**EXERCISE PASSAGE:**

──────

Imaging has always played a key diagnostic role in the management of children with congenital heart disease. During the last 20 years, two major developments in the field have transformed the use of imaging in clinical management: (1) with the development of interventional catheter-based treatment strategies, the majority of common congenital heart diseases are now treated in the catheterization laboratory instead of in the operating suite; and (2) because of the successful treatment of children with congenital heart disease, there are now as many adults living with congenital heart disease as there are children. These changes have led to the evolution and use of imaging techniques to guide procedural treatments applicable to infants, children, and adults. This chapter reviews the common percutaneous interventional procedures for the treatment of congenital heart disease and illustrates the key role that imaging plays in their success.

ATRIAL SEPTAL DEFECT

Description and Special Anatomic Considerations

Secundum atrial septal defect (ASD), one of the more common congenital heart defects, represents 6% to 10% of all congenital anomalies, occurring in 1 in 1500 live births.1 Secundum ASDs are due to absence, perforation, or deficiency of the septum primum. This defect typically occurs sporadically but has been linked to genetic abnormalities such as Holt-Oram syndrome and mutations on chromosome 5p.

Device closure of an ASD was first performed in 1974 by King and Mills2 with a 24-gauge surgically placed femoral sheath and a double-sided disk device. Technology and technique have been modified and refined over the years; however, the procedure remains conceptually identical. A collapsible double-sided disk device with a metal frame and fabric patches is positioned antegrade through a long femoral sheath (6F to 10F) across the secundum ASD. On extrusion from the sheath, the device expands, creating a patch on both sides of the septum, clamping the rim of tissue surrounding the ASD. The endocardium grows in to cover the device to create a permanent seal. Because of the need for surrounding rim tissue, device closure is limited to secundum-type defects and is not applicable to either primum (no inferior posterior rim) or venosus (no superior rim) ASDs. With recent technologic advances, device closure has rapidly become the treatment of choice for secundum ASDs.

──────

(Records drawn from a dataset)
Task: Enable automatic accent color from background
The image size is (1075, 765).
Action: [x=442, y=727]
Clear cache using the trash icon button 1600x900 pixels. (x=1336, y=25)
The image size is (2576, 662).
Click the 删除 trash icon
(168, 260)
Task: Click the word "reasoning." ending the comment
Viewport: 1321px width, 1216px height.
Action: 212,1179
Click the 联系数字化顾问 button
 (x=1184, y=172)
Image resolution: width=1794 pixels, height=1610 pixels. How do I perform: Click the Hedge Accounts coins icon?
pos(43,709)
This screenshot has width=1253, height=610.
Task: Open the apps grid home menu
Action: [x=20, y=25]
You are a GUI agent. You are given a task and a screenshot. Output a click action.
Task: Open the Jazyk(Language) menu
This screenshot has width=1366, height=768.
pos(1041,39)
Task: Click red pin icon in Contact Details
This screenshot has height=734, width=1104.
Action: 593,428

──────

**WHAT TO WORK ON:**
1 – Decide whether each statement agrees with the congenital heart disease passage, answering yes or no and quoting the deciding words: (a) Secundum atrial septal defects occur in 1 in 1500 live births. (b) Device closure can be used for primum atrial septal defects. (c) The first device closure of an ASD took place in 1974.
2 – Please carry the congenital heart disease passage forward, starting right after its final sentence about device closure becoming the treatment of choice for secundum ASDs.

**ANSWERS TO THE EXERCISE:**
1 –
(a) Yes: "occurring in 1 in 1500 live births"
(b) No: "is not applicable to either primum (no inferior posterior rim) or venosus (no superior rim) ASDs"
(c) Yes: "Device closure of an ASD was first performed in 1974"

2 –
Outcomes and Complications

Concurrent controlled trials comparing surgical closure with device closure have shown efficacy rates of more than 96% with significantly lower complication rates and hospital stay.4 Most patients can be discharged on the day of the procedure, with return to full activity within 48 to 72 hours, significantly reducing costs and medical resources.5 Early complications have been minor and occur in fewer than 9% of patients; they consist primarily of transient arrhythmias, vascular injury, and asymptomatic device embolization. Serious complications have been rare but include thrombus formation on the device, heart block requiring pacing, and cardiac perforation.6

Imaging Findings

Preoperative Planning

When an ASD has been diagnosed, complete transthoracic echocardiography should be performed to evaluate the suitability for device closure. This includes specific attention to the pulmonary vein drainage as well as to the size and location of the defect, including tissue rims to the atrioventricular valves, inferior vena cava, right pulmonary veins, aortic valve, and roof of the atrium. If the transthoracic study is inadequate to delineate these structures, OmniPlane transesophageal echocardiography should be performed. Documentation of an adequate atrial septal rim circumferentially (>3 mm, especially at the posterior inferior inlet portion; Fig. 27-1) and evaluation for additional defects, tissue strands, or septal aneurysms with perforations are essential (Fig. 27-2). Identification of all pulmonary veins, particularly the right upper, is essential because of the association of partial anomalous pulmonary venous return with sinus venosus ASD.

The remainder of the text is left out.